Chandigarh, 31 August: The Justice S.N. Dhingra-led commission, which is probing the grant of licences for change in land use (CLU) in four villages of Gurgaon, including the licence granted to a company (Sky Light Hospitality Private Limited) owned by Robert Vadra, the son-in-law of Congress party president Sonia Gandhi, on Wednesday submitted its report to the BJP-led Haryana government.
Talking to media, Justice Dhingra, however, refrained from divulging the content of the report, saying it was for the state government to make the content public.
The report submitted by the Justice Dhingra-led commission has two parts — findings and evidences.
"I have actually submitted the report. My report is in two parts, one part is findings and the other is evidences," said Justice Dhingra.
"I cannot talk about contents of the report right now until the government decides to make the content public. My mandate was to inquire about irregularities in grant of licenses. I have brought to light the manner in which irregularities were committed and people behind it. If I wanted to call Ashok Khemka, I would have. I didn't think it was necessary," he added.

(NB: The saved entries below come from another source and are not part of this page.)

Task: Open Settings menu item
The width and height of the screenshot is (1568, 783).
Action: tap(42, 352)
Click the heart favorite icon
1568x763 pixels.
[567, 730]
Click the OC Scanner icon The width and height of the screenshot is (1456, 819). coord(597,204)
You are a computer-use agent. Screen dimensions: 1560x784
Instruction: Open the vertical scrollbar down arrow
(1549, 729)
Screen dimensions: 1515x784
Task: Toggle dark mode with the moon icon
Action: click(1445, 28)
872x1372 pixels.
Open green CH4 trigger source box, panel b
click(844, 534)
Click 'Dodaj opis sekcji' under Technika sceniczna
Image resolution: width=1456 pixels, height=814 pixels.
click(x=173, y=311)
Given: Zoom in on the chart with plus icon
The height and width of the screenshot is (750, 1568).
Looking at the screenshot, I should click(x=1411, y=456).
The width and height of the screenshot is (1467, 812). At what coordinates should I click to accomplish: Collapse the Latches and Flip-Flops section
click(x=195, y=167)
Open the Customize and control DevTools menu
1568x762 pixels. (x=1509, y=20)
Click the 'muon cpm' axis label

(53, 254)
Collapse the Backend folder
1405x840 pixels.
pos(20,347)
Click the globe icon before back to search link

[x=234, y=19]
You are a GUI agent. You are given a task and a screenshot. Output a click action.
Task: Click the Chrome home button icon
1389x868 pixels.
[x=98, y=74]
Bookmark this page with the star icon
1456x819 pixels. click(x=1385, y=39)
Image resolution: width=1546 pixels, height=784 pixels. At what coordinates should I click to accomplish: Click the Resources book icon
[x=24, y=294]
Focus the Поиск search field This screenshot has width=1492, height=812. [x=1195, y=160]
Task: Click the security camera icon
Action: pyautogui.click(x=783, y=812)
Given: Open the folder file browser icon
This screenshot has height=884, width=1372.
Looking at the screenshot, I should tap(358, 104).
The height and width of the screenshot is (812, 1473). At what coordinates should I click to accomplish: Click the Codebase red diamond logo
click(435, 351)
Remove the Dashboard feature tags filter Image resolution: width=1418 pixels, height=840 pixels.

The commission's term ends on Wednesday. The term of the commission was extended on 30 June for eight weeks by the Haryana government amid controversy over its legal validity.
The single-member commission got three extensions since it was set up in May 2015. The commission had the mandate to probe the circumstances of the grant or rejection of the licences for the development of colonies, group housing societies and commercial complexes in those sectors of Gurgaon for which lands in the areas of Shikohpur, Sikanderpur, Badah and Kherki Dhaula were used.
It has also probed whether the transfer of licence by the original licencee within a short period of time was in violation of the law and caused a loss of revenue to the state government. Vadra has been accused of transferring his licence to DLF in violation of the law and causing a huge loss to revenue.
Though the commission was initially granted time of six months and was supposed to submit its report by 8 December 2015, its tenure was extended for another six months till 7 June this year on the same terms and conditions.
It was extended yet again on 30 June after Justice Dhingra sought a three-week extension as he had come across some more documents which needed to be examined.
As per report, the controversy around Vadra is based on a 3.5-acre plot in Gurgaon that he bought in 2008 for Rs 7.5 crores and sold just months later for Rs 58 crores to India's largest real estate developer, DLF, which too has denied wrongdoing.
Justice Dhingra summoned neither Vadra nor the "whistleblower" in his case, senior bureaucrat Ashok Khemka, who tried to cancel the land deal that's been described as corrupt.